Quick tricks to writing notes that accelerate your learning

Updated over a week ago

Did you know that there are people who enjoy reading their notes? If you’re anything like us, you might be baffled by the thought. Luckily, we work with a Learner Researcher here at Perlego who can tell us the difference between good and great notes.

Since we spoke, we’ve been making better notes, learning faster and smarter, we've been using our Note feature to accelerate our learning.

Here are the 3 things we learnt so you can do the same.

Write the keywords

Don't have time for a full-on summary? Then just write 5 keywords from memory.
This simple trick forces your brain to engage with what you've just read and remember it.

It’s an easy way to speed up learning.

Challenge yourself to remember them when reviewing your notes later. If you can't remember them, re-visit the highlight and re-read the context until it sticks!

Reword the highlight

Once you've highlighted a passage, take your time to understand the information. Do that until you can repeat it in your own words. This one will save you a lot of time when reviewing and revising content.

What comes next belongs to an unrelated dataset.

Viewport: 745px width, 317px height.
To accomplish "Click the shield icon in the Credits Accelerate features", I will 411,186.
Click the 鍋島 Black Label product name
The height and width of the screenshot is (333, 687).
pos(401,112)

A good trick is to re-word it but as if you're explaining it to an older relative. This should help you distil the important information.

Whatever you write, make it easy to read, informative and memorable!

If you've done this correctly, you should be on your way to understanding and memorisation, so you can challenge yourself by reading half a highlight and guessing the rest. Perhaps even finish your own sentences with your Notes without looking.

Question what you've read

You don't have to agree with everything you read and don't have to understand it the first time 'round, either. Highlight anything that doesn't make sense then question it!

You can ask professor Google later, or a real professor. But either way, challenging what you read is a crucial part of learning.

Writing a note that is a question means that you're thinking critically about what you're reading, and, you've guessed it, it means you're switching gears to learning.